* Work order 1: Translate this sentence from the column on whether blockchain is finished into Spanish: "We were also told that blockchain is very safe."
* Work order 2: In the column on whether blockchain is finished, what storage medium does the writer liken blockchain to?
* Work order 3: Pick up the column on whether blockchain is finished, writing on from its final sentence.

Wednesday, April 24, 2024 | Shawwal 14, 1445 H
scattered clouds
weather
OMAN
33°C / 33°C
EDITOR IN CHIEF- ABDULLAH BIN SALIM AL SHUEILI

Is blockchain really finished?

Stefano Virgilli
Stefano Virgilli
minus
plus

Is blockchain really finished? In one word, in my honest opinion, in a statement that might turn out to be wrong in the future, I would say that YES, blockchain is really finished, but… First of all it is important to clarify the definition.


Many are referring to blockchain, but often they mean Distributed Ledger Technology, which is perhaps the correct terminology to define any solution that aims to share records of the same data among all the participants.


DLT, or Distributed Ledger Technology is like music. You can deliver it through vinyl disks, musicassettes, CD, DVD, MP3 or Spotify. It doesn’t change the industry.


The medium changes. In my opinion, blockchain is like the vinyl disk, a first clumsy attempt to introduce a new way of storing data.


One step back. Blockchain was popularised by the famous whitepaper of Satoshi Nakatomo when he or she launched Bitcoin in January 2009. Hence, the crucial need to efficiently and effectively tracking all transactions in a way that at any point in time, any stakeholder could access, verify or validate such data. In Satoshi’s vision, similarly to what Bitcoin SV is currently advocating, the purpose of blockchain was to provide the world with a currency that did not need a central authority to oversee, control or validate transactions. That was the idea.


Fast forward a few years and you find on the stage of a myriad of blockchain and cryptocurrency conference, a hoard of founders, co-founders, CEOs and CTOs, announcing new creative uses of blockchain. Over 99 per cent of them turned out to be a complete nonsense. Mainly because the attributes of blockchain that were so proudly portarited turned out to be a gigantic misrepresentation of reality.


For instance we were told that blockchain is transparent. Well, it depends. It is encrypted for a reason right? What does it mean practically? That this number 4ad04be9a17eb4065db18507e916fbfe8 represents a transaction between this wallet 1Dtc82t2NyCRakAbQczpMqbW12 and this wallet 1Dtc82t2NyCRakAbQczpMssdd.


The only transparent thing about this transaction is that the amount was 0.0113257 BTC, hence very likely to be performed by a trading robot who would care to stay up in the middle of the night to trade 40 bucks worth of Bitcoin, or about 1 per cent of its value. Sounds pretty much an automated crypto arbitrage to me.


We were also told that blockchain is very safe. However the enormous amount of hacks should have by now disproved such statement. Truly banks are safer.


Lastly we were told that it was fast and scalable. Some pitches I attended claimed to be able to perform 1 million transactions per second.

* Information provided:
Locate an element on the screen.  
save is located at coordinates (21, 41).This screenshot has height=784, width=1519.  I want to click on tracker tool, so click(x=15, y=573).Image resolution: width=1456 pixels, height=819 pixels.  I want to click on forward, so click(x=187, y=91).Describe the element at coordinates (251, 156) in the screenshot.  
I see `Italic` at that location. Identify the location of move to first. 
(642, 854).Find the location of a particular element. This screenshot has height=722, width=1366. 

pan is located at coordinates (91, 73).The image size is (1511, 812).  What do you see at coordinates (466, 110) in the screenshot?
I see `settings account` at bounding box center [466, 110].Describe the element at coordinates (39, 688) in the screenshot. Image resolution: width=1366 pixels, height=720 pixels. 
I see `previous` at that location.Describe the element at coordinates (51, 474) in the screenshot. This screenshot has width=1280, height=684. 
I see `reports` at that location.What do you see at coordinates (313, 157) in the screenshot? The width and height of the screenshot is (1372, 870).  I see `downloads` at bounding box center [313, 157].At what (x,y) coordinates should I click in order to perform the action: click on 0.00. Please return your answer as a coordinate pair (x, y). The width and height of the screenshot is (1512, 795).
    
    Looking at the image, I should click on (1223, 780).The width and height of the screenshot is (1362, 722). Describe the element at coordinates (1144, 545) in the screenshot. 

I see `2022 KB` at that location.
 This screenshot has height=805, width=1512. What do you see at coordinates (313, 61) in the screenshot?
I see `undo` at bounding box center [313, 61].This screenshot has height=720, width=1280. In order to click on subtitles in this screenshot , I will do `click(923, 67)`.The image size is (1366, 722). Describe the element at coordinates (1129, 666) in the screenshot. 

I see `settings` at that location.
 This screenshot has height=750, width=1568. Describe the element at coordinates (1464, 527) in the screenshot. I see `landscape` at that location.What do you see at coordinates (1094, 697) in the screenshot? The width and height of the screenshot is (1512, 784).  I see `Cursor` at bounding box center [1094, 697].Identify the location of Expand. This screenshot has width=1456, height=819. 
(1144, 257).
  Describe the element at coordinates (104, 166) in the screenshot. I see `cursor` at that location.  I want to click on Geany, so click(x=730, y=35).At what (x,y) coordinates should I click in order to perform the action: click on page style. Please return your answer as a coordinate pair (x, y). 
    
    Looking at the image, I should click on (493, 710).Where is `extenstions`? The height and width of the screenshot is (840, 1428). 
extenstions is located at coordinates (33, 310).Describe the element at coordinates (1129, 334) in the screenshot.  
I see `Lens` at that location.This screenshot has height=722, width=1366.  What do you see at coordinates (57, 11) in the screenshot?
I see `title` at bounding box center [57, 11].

* Exercise response 1: También nos dijeron que la blockchain es muy segura.

* Exercise response 2: The vinyl disk.

* Exercise response 3:
That’s over 30 trillion transactions per year, given that there are less than 8 billion humans on earth, that gives ample room for 10 transactions per day for every human being on earth, of any age. Great to have that, but reality check, it will never happen on blockchain. Blockchain enthusiasts are very loud, so they seem to be a lot, but they are actually very very few.


And one final blow to blockchain: the largest majority of ideas and use case proposed for blockchain consumption, could have been easily done on a normal server.


I wonder, if blockchain was so useful and potentially so profitable, how come Google did not launch Google Blockchain. They are supposed to have the best engineers in the world. So what held them back? A blockchain fan would argue that big corporates are too old and slow (they love to say that, they love to call them dinosaurs). My gut feeling tells me that Google simply does not deem blockchain as useful or profitable as we are all supposed to believe.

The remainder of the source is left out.